Items from a data source:
◇ ◇ ◇ ◇
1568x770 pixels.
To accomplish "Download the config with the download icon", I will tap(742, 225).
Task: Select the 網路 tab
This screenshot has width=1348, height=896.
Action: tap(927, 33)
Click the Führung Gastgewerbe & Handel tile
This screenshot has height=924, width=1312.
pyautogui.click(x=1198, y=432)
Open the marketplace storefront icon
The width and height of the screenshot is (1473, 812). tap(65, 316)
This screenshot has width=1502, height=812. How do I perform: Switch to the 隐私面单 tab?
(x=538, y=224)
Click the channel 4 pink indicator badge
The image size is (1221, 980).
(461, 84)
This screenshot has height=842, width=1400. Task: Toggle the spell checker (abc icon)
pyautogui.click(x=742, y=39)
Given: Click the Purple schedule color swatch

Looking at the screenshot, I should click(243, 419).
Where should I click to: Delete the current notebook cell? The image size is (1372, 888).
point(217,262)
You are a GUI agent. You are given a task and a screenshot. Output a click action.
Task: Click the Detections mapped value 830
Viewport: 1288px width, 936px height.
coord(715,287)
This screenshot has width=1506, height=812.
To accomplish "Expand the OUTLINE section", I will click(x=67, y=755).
◇ ◇ ◇ ◇
WHAT THE TASK REQUIRES: From the entries above, give again exactly the lines running from the line with "The image size is (1221, 980)." to the line with "This screenshot has width=1506, height=812."; include both of those lines.

WRITTEN ANSWER:
The image size is (1221, 980).
(461, 84)
This screenshot has height=842, width=1400. Task: Toggle the spell checker (abc icon)
pyautogui.click(x=742, y=39)
Given: Click the Purple schedule color swatch

Looking at the screenshot, I should click(243, 419).
Where should I click to: Delete the current notebook cell? The image size is (1372, 888).
point(217,262)
You are a GUI agent. You are given a task and a screenshot. Output a click action.
Task: Click the Detections mapped value 830
Viewport: 1288px width, 936px height.
coord(715,287)
This screenshot has width=1506, height=812.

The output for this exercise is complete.